**Task prompt**
For each entry that follows, write out an identical copy.

**** The data ****

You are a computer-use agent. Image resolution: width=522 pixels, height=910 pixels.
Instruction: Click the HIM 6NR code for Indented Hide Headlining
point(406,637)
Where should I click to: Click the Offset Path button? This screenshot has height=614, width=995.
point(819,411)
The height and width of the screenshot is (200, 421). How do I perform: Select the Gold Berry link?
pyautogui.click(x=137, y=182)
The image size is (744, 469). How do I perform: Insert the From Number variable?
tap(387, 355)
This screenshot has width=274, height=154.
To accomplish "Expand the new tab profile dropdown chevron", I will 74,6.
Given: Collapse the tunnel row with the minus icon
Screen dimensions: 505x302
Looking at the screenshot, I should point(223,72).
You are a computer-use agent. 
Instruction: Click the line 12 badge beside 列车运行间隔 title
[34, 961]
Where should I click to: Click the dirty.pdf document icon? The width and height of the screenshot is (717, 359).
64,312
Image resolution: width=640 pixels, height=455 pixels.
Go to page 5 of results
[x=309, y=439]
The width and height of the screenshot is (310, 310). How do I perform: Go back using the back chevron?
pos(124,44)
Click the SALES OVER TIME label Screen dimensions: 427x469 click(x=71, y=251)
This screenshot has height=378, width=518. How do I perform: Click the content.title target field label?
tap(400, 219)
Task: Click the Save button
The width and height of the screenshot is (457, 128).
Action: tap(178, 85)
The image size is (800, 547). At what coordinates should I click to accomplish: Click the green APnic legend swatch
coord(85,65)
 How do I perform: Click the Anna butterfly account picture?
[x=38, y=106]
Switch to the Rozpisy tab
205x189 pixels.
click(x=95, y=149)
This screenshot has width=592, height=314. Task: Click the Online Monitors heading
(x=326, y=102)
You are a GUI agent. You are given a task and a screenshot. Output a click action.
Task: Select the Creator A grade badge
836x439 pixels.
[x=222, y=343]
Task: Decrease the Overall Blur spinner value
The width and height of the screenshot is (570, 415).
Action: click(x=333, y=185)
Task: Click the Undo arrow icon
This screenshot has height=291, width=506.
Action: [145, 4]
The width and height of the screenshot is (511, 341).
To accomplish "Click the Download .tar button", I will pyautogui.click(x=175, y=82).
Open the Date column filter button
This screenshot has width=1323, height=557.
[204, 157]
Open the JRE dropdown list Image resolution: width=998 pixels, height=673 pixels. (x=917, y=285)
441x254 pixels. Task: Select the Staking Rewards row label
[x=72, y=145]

****

**The completed task**
You are a computer-use agent. Image resolution: width=522 pixels, height=910 pixels.
Instruction: Click the HIM 6NR code for Indented Hide Headlining
point(406,637)
Where should I click to: Click the Offset Path button? This screenshot has height=614, width=995.
point(819,411)
The height and width of the screenshot is (200, 421). How do I perform: Select the Gold Berry link?
pyautogui.click(x=137, y=182)
The image size is (744, 469). How do I perform: Insert the From Number variable?
tap(387, 355)
This screenshot has width=274, height=154.
To accomplish "Expand the new tab profile dropdown chevron", I will 74,6.
Given: Collapse the tunnel row with the minus icon
Screen dimensions: 505x302
Looking at the screenshot, I should point(223,72).
You are a computer-use agent. 
Instruction: Click the line 12 badge beside 列车运行间隔 title
[34, 961]
Where should I click to: Click the dirty.pdf document icon? The width and height of the screenshot is (717, 359).
64,312
Image resolution: width=640 pixels, height=455 pixels.
Go to page 5 of results
[x=309, y=439]
The width and height of the screenshot is (310, 310). How do I perform: Go back using the back chevron?
pos(124,44)
Click the SALES OVER TIME label Screen dimensions: 427x469 click(x=71, y=251)
This screenshot has height=378, width=518. How do I perform: Click the content.title target field label?
tap(400, 219)
Task: Click the Save button
The width and height of the screenshot is (457, 128).
Action: tap(178, 85)
The image size is (800, 547). At what coordinates should I click to accomplish: Click the green APnic legend swatch
coord(85,65)
 How do I perform: Click the Anna butterfly account picture?
[x=38, y=106]
Switch to the Rozpisy tab
205x189 pixels.
click(x=95, y=149)
This screenshot has width=592, height=314. Task: Click the Online Monitors heading
(x=326, y=102)
You are a GUI agent. You are given a task and a screenshot. Output a click action.
Task: Select the Creator A grade badge
836x439 pixels.
[x=222, y=343]
Task: Decrease the Overall Blur spinner value
The width and height of the screenshot is (570, 415).
Action: click(x=333, y=185)
Task: Click the Undo arrow icon
This screenshot has height=291, width=506.
Action: [145, 4]
The width and height of the screenshot is (511, 341).
To accomplish "Click the Download .tar button", I will pyautogui.click(x=175, y=82).
Open the Date column filter button
This screenshot has width=1323, height=557.
[204, 157]
Open the JRE dropdown list Image resolution: width=998 pixels, height=673 pixels. (x=917, y=285)
441x254 pixels. Task: Select the Staking Rewards row label
[x=72, y=145]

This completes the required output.